There's a saying that if you drop a frog into hot water, it'll jump out, but if you put a frog in cool water and heat it up slowly, the frog doesn't notice that it's boiling to death.  This reminds me of media in Canada.  The public tends to notice the quick changes - like a newspaper suddenly throwing up a paywall - but they don't notice the slower changes like the buyouts and mergers that lead to media content creators being swallowed up by the media distributors.

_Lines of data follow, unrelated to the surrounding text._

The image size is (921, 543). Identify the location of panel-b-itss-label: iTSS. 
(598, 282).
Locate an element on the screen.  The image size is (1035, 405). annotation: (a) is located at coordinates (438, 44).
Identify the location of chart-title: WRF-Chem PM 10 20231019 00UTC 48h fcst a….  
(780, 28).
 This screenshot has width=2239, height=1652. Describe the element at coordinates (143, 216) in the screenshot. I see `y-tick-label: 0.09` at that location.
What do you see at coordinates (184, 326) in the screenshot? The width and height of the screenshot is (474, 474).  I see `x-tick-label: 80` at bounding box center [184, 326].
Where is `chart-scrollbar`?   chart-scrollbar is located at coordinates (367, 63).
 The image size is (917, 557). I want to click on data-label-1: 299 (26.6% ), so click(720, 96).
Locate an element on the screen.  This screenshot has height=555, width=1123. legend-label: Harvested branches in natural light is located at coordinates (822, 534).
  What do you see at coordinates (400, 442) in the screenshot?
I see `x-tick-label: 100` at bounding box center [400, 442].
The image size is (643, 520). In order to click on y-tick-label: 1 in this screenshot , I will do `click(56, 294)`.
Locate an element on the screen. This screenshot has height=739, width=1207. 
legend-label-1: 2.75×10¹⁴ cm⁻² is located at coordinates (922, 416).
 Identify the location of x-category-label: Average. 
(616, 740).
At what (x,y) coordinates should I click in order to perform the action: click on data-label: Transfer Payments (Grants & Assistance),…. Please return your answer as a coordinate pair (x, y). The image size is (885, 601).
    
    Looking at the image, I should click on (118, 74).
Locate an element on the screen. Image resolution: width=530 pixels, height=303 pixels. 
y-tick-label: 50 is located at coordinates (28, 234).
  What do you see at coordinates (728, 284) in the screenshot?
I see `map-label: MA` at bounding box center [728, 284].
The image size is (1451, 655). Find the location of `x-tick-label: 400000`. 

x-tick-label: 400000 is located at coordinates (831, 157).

Creating media is an expensive proposition.  You have to pay for journalists, researchers, cameramen, sound engineers, photographers, editors, actresses, make-up departments, studio rentals, printing presses, and the list goes on.  Distributing media on the other hand is not quite so expensive.  It doesn't really cost that much more for Rogers or Bell to as an ISP keep the Internet line open to your home when you're there, versus when you're not.  However, when you hand over your cable or tv subscription money to them, they're handing over a big portion to the content creators.

The content in Toronto is created by the news channels, the movie and music channels, the sports teams that play games, the weather channels, and so forth.  So, for the content distributors to cut their costs whilst still obtaining the content creation, the option they chose was to purchase the content creators.

With very few exceptions, what we're seeing is that if people want to watch something on TV, or read something on the web, the distributors eventually feel compelled to buy it.

This is setting up a situation because whilst we're seeing a consolidation of services (why would Rogers have two content creators creating competing content?), the distributors are now relying increasingly heavier on advertising revenue to pay for the content creation (previously, it largely came from your subscriptions which was passed on - but now they can keep that money and double-dip).  

This situation is getting rather dangerous as it leaves a massive back door open in their plans, which is also wide open to abuse.

Example:
Imagine I create a Canadian media aggregator that leaches off everyone elses content.  Let's say it's news headlines.
People would then come to my site and see my advertising, read through all the headlines from the TV news sites, newspaper sites, local blogs, etc.  I'm now hauling in all that advertising revenue.  A person can scan all the headlines, and click through to the content at CP24, or a newspaper, and only then would the distributor see any revenues that would contribute to the content creation costs.

That would not be sustainable for very long.  What happens when that kicks in?  Well, judging by Washington Post, or NBC in the USA, first they sacrifice staff - then they sacrifice content creation quantity - then they sacrifice quality.  

That's really not in anyone's interests either.

Conclusion:
The scene is being set, but the public don't seem to have noticed it (see frog analogy at the top).  There's multiple back-doors that are gaping wide-open (I've only pointed out one, which is "leach and aggregate" for free) to undermining the whole house of cards.  I wonder how long it'll take for someone to walk through one of those doors?  I know that if I don't do it, someone else eventually will…. but I just have more productive things to do with my time right now.